Seria um equívoco, no entanto, imaginar que esse protagonismo está restrito à Europa ou à Ásia. O Brasil tem demonstrado, de forma consistente, sua capacidade de realizar feiras de nível internacional, promover negócios e apresentar soluções tecnológicas competitivas.
A indústria nacional de máquinas e equipamentos opera em padrão global, sustentada por engenheiros, técnicos, empresários e trabalhadores altamente qualificados. O setor alavanca o desenvolvimento do país, e as feiras realizadas refletem essa realidade e se posicionam como eventos de classe mundial justamente por representarem uma indústria igualmente competitiva.

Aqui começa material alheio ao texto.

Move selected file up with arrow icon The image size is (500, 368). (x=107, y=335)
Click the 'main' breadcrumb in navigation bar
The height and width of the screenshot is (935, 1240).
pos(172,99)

A FEIMEC (Feira Internacional de Máquinas e Equipamentos), realizada em São Paulo, é hoje uma das principais vitrines do setor metalmecânico no hemisfério sul. A cada edição, reforça a percepção de quem acompanha a indústria brasileira de perto, de que há uma base tecnológica sólida, com capacidade de inovação crescente. Fabricantes nacionais dividem espaço com empresas globais não como coadjuvantes, mas como protagonistas de um mesmo movimento de avanço industrial.
No agronegócio, a Agrishow ocupa uma posição singular no cenário internacional. Realizada em Ribeirão Preto, a feira se consolidou como uma das maiores e mais relevantes do mundo em tecnologia agrícola. Em um país que desempenha papel estratégico na segurança alimentar global, o evento vai além da exposição de máquinas. Ele mostra toda a capacidade do Brasil de liderar discussões sobre produtividade, inovação e sustentabilidade no campo.

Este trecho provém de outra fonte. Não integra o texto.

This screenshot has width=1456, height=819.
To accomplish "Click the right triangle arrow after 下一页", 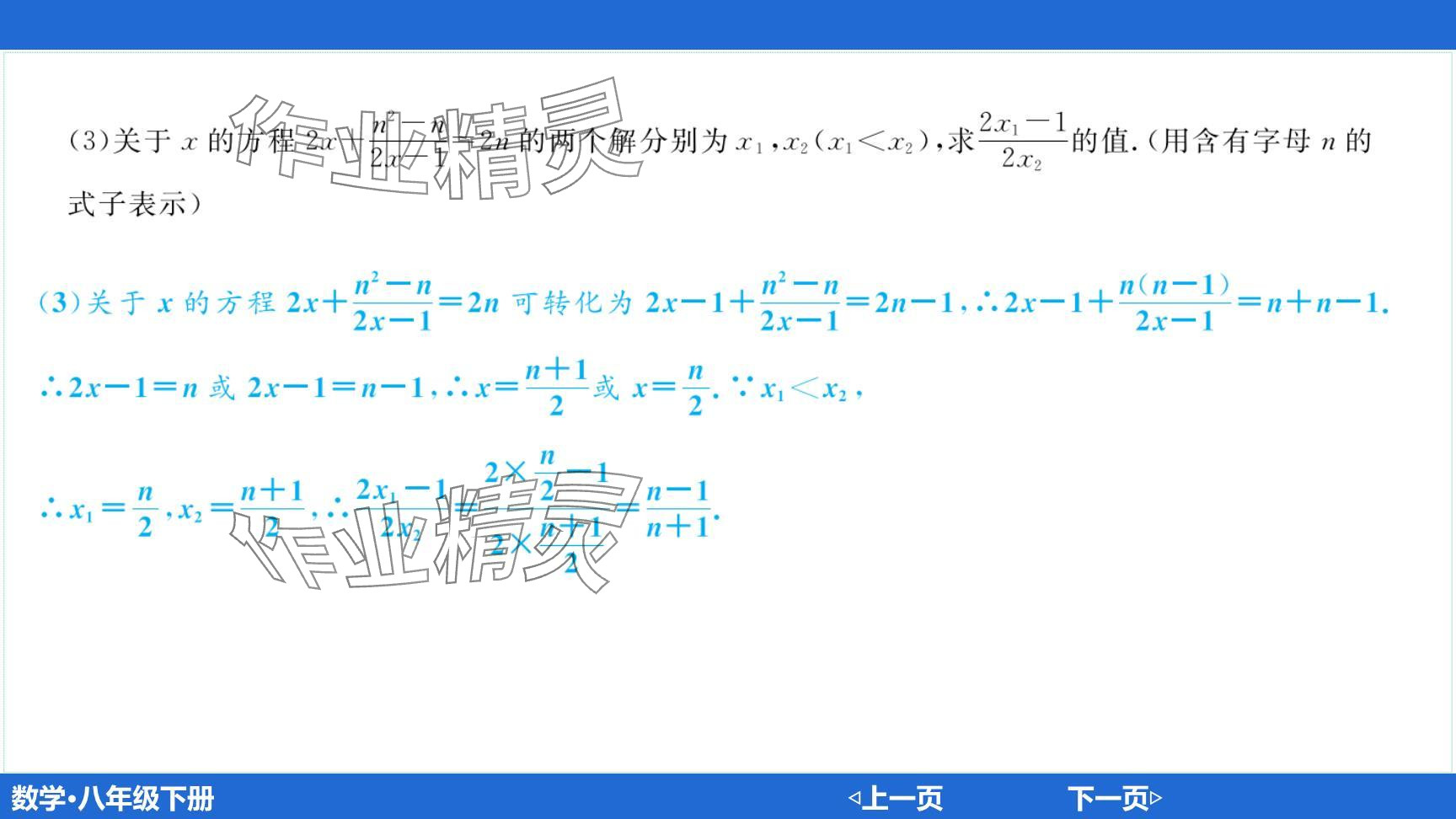I will 1157,797.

Quando um produtor rural acompanha, em uma demonstração prática, uma máquina capaz de colher, processar e transmitir dados em tempo real para um dispositivo móvel, ele está diante do que há de mais avançado em tecnologia agrícola no mundo.

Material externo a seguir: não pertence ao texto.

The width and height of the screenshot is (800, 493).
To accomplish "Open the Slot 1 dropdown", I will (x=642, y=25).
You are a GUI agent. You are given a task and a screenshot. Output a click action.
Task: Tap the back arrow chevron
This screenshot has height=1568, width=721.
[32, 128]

As feiras têm importância estratégica porque condensam oportunidades em um curto espaço de tempo. Em poucos dias, concentram interações que, em condições normais, levariam meses para acontecer, reunindo fornecedores, compradores e soluções em um mesmo ambiente.
A indústria nacional de máquinas e equipamentos opera em padrão global, sustentada por engenheiros, técnicos, empresários e trabalhadores altamente qualificados. O setor alavanca o desenvolvimento do país, e as feiras realizadas refletem essa realidade e se posicionam como eventos de classe mundial justamente por representarem uma indústria igualmente competitiva.
O Brasil não fica devendo nada ao mundo em termos de avanço tecnológico e a indústria brasileira demonstra, ano após ano, sua capacidade de competir em alto nível, seja nas feiras, nas fábricas ou nos resultados que entrega ao mercado global.
Gino Paulucci Jr. - Engenheiro, empresário e presidente do Conselho de Administração da ABIMAQ.